第6話 マジかよ!
翌朝違和感で目が覚めた。なんか息苦しい。
「うわっ!」Hカップがオレの顔を塞いでる。
横を向こうとしたが、顔を抱き締められているようで動かない。
「うっぷ」フワッと甘い香りがした。思わず下半身に力が入ってしまう。
「プハー」やっとHカップの束縛からのがれた。
「おい!こら!起きろ!何やってんだ!」一体何が起こった?
「うう〜ん…………」
気怠い声なんか出しやがって、朝からイライラするなあ…………。
「くそ、起きないのかよ?」仕方なく耳元にフーと息を吹きかけてみる。
「ハウっ」
慌てて起きやがった。
「まったく、何だよ、後ろで寝たんじゃなかったのかよ」
「だって、夜中に寂しくなってここにきたら、私が寝れるように奥に行ってくれたよ」
「それはただ寝返りしただけなんじゃないのか」
「そうなの?……だから一緒に寝てあげようと思って」
「何で上から目線なんだよ、しかも頼んでないし」コイツの神経はどうなってんだ。
「でも横に行ったら抱きしめてくれたもん」
頬を膨らませた。
「俺は覚えてない!」
「もっと素直になっていいのに」
「…………」絶句するしかなかった。
「素直でいいのよ」
なんだその上目使いは?
「じゃあ素直に言わせてもらうぞ、俺は、巨乳は、興味が、無い!分かったか!」巨乳だったら全ての男がひざまずくとでも思ったか?ど阿呆!
「ええっ、男の人は好きなんじゃないの?」
全身から力が抜けたようになっている。
「そんなもん、人によって好みがあるだろうに」かゆくもないあごをポリポリとかいてしまった。
「フェーン……フェーン……」
涙をいっぱいためて子供のように泣き出した。
「マジかよ、最悪だな…………」やっぱ出直せばよかった。
5分……10分……30分、全く泣き止む様子がない。
ウソだろう、俺がなんか悪いことでもしたような感じになってるじゃん。
「…………………ふ〜…………」
ため息まじりに車内を見渡すと、カーテンの隙間から朝の光が差し込み、プリンになっている金髪を照らしている。哀愁と可愛さが入り混じって何故か俺は切なくなる。長いまつ毛には涙が絡み付いてるようだ。車内の湿度はグッと上昇したような気がした。
「巨乳は巨乳でいいんじゃないか、ただオレが好みじゃないってだけだから」
「フェーン……」
ダメだあ〜…また泣き出した。
「だいたい男は大きい胸が好きな人が多いかもよ」何でこんな目に遭うんだ……。
「グスン……グスン……」
「まあ個性だから良いんじゃないか」この際個性とかどうでも良いんだけど、とりあえず泣きやめ!

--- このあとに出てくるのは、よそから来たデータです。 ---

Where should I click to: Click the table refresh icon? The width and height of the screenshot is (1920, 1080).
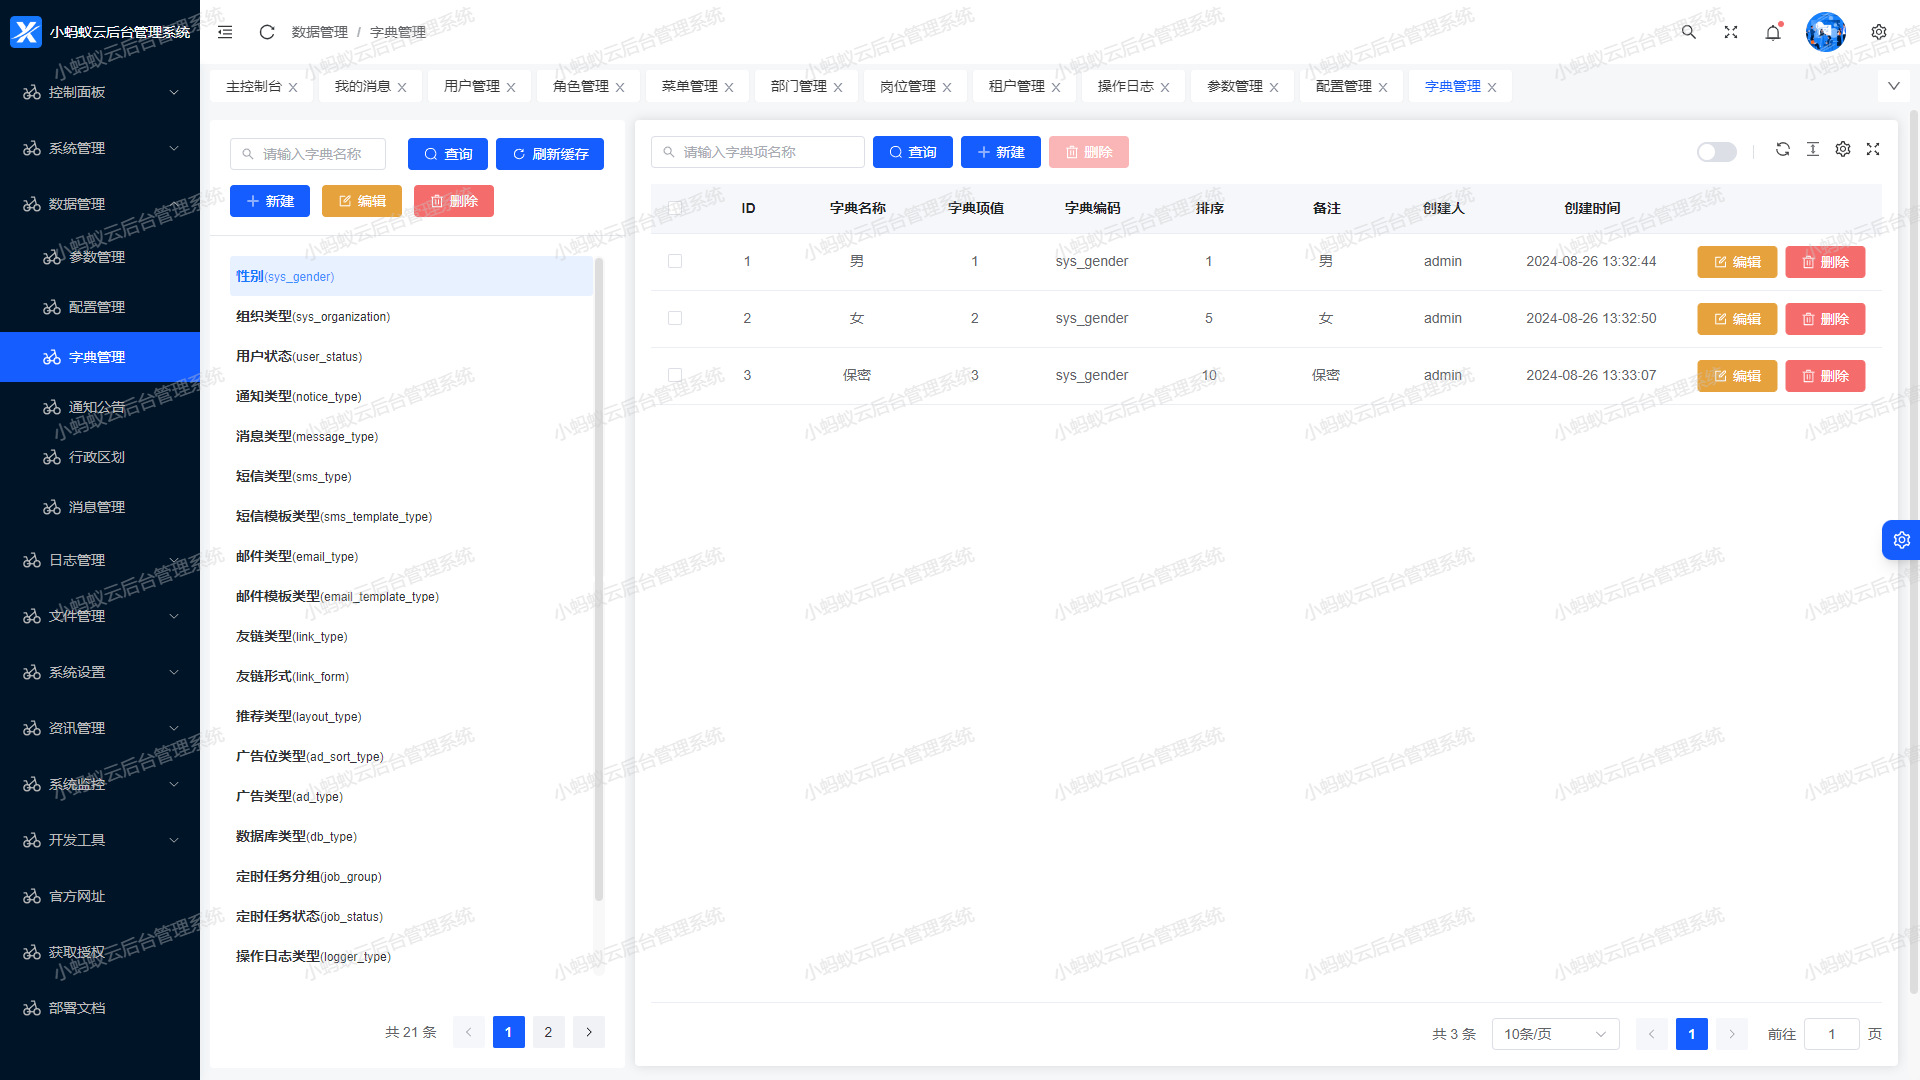click(1783, 150)
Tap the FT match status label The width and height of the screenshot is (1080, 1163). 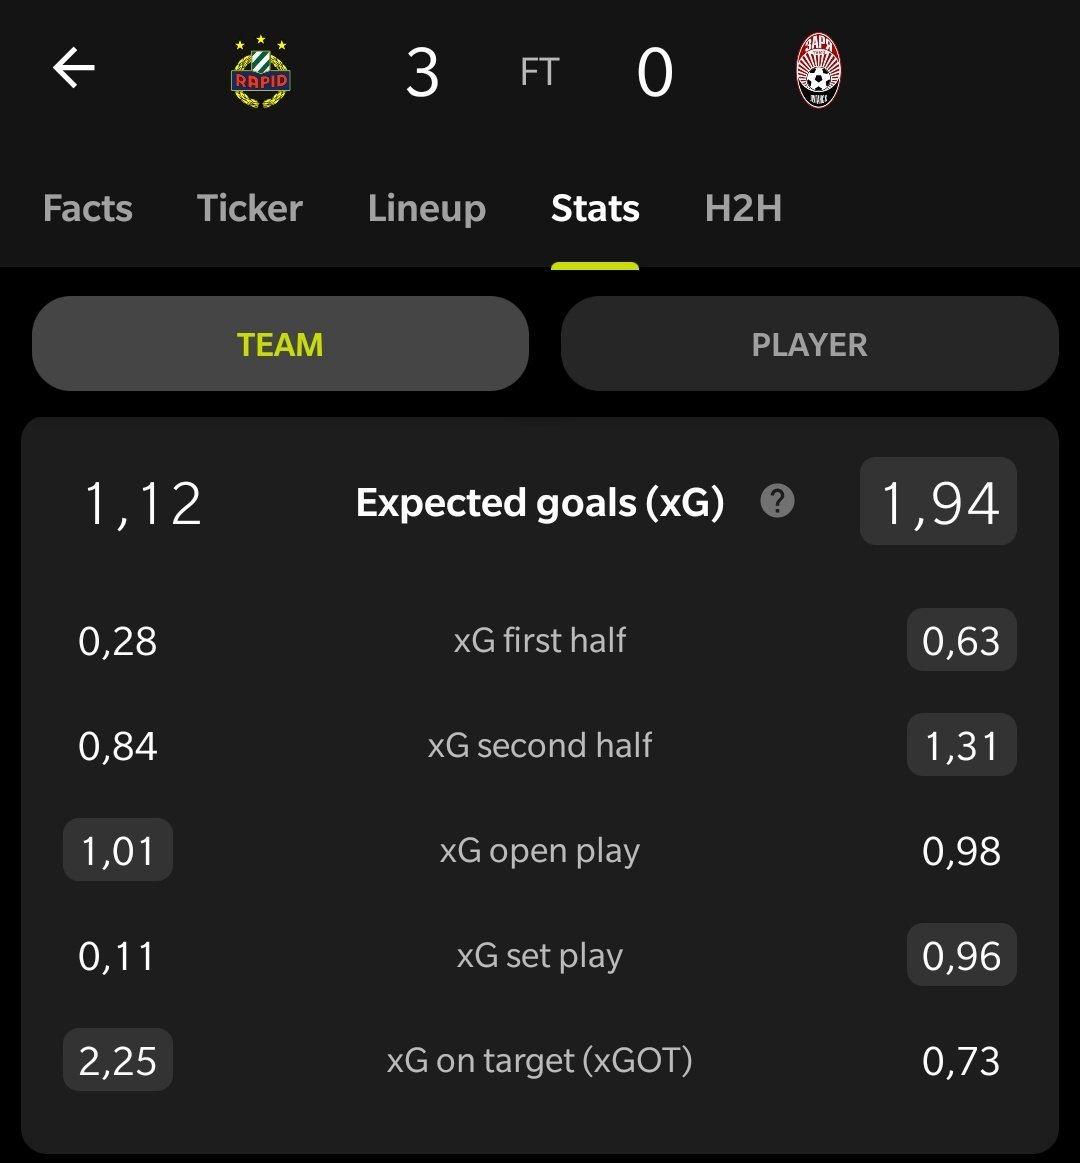pos(539,73)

「私ずっと胸がコンプレックスだったの、大きいのが恥ずかしくて嫌だったの、でもユーチューバーになったら喜んでくれる人もいるから、やっとこの胸でも良いのかなって思えるようになってたのにグスン……グスン……」
「…………」
「グスン……グスン……」
「そうなんだ、悪かったよ、そんな事知らないからさ、悪かったよ、ゴメンな…」
「グスン………………ブー」
リンは思いっきりティッシュで鼻をかんだ。
「Hカップは嫌じゃ無いの?」
「嫌じゃないけど、特別好きでも無い」サイズは問題じゃ無いし……
「グスン……フェーン……」
また泣き出しやがった。
「分かった、分かった、触ったら気持ちいいだろうと・思・い・ま・す!」
リンは涙をいっぱい溜めた目で睨むと「そう、でももう触らせてあげない!」口をへのじにした。
「そうですか、それは・残・念・です!」フ〜…………。
何でオレの好みが捻じ曲げられてるんだよ、訳が分からん。
しかし、コンプレックスをやっと克服できたんなら、そっとしといてやろうかな……。
オレ自身コンプレックスを克服できないから、こんな旅に出るハメになった訳だし……そう思うと少しはリンに優しくするべきなのかと思った。